Even with a good amount of echo and background noise, the API is able to generate a high quality transcription.
Both of the above examples use the API's default speech-to-text models. As a customer, you can go one step further and use the API to train a Custom Model on your historical data. It takes just a single API call to create a custom model.
Custom models will significantly improve accuracy, and add application-specific words to the vocabulary (like product or person names). This can result in an up to 10% absolute accuracy improvement for your application. That means going from 80% to 90% accuracy!
How we got here
Building a highly accurate, production speech-to-text API is a challenging task. Not only do you need thousands and thousands of hours of high quality training data to train a good model, you also need reliable audio processing pipelines and scalable infrastructure.

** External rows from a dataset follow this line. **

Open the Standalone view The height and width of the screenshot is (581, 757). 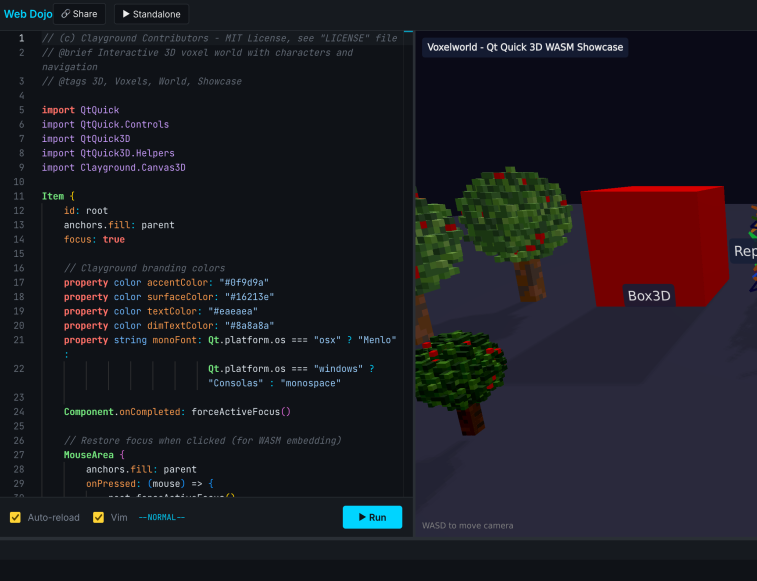pyautogui.click(x=151, y=14)
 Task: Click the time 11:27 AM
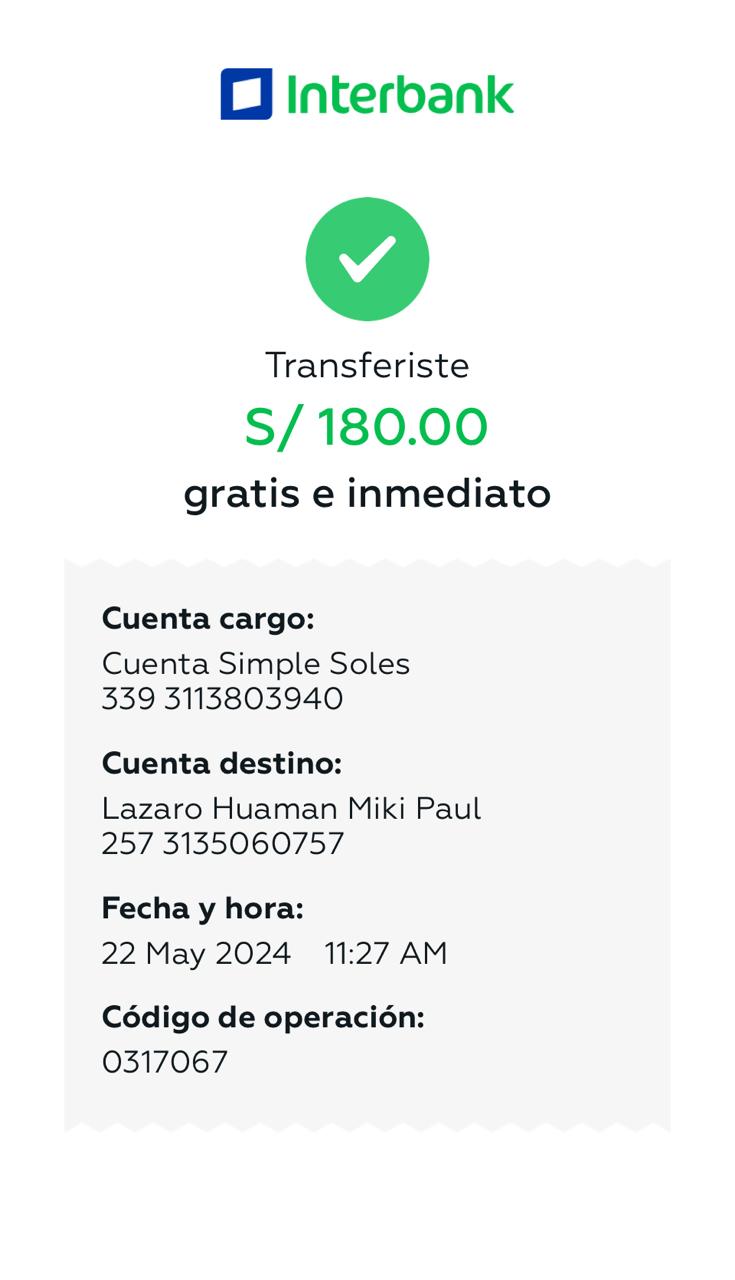click(x=386, y=954)
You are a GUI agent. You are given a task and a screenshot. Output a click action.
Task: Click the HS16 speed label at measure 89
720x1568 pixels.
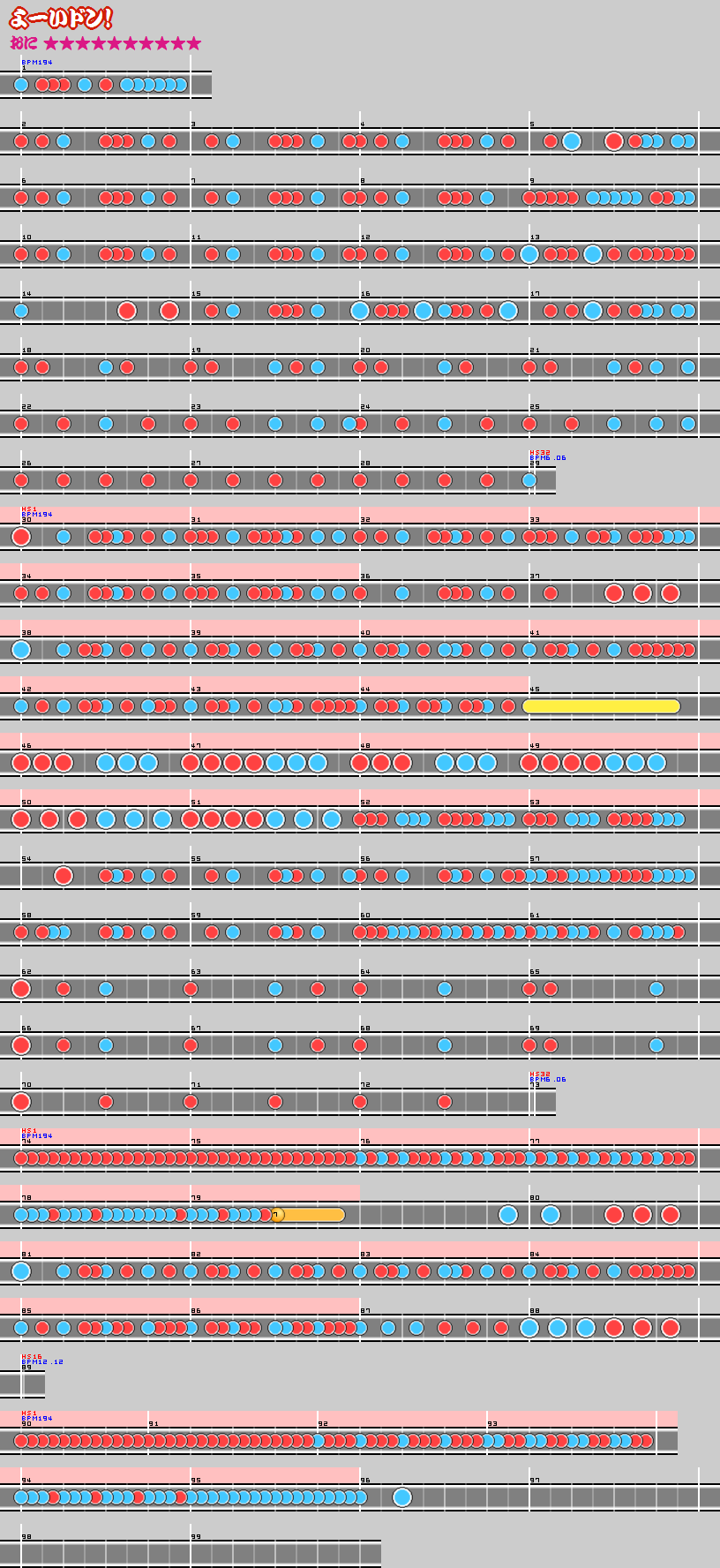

We've been able to improve our accuracy so much by introducing a new Deep Neural Network (DNN) architecture, and by improving our audio processing pipelines. Our new DNN architecture is bigger, faster, and more accurately models speech than our old DNN architectures. We've also come up with creative ways to grow our training data. For example, through tools like Harvest, we are able to generate large amounts of training data from the Internet. We're also researching ways to generate large volumes of synthetic training data, and plan to share our research in the coming months.
While the API is still in limited-access mode, if you would like access to the speech-to-text API, please email firstname.lastname@example.org.
* In production, we usually transcribe audio in 1/2 its audio duration (ie, 30 minutes of audio in 15 minutes) due to load, but we are improving our infrastructure to get this time down.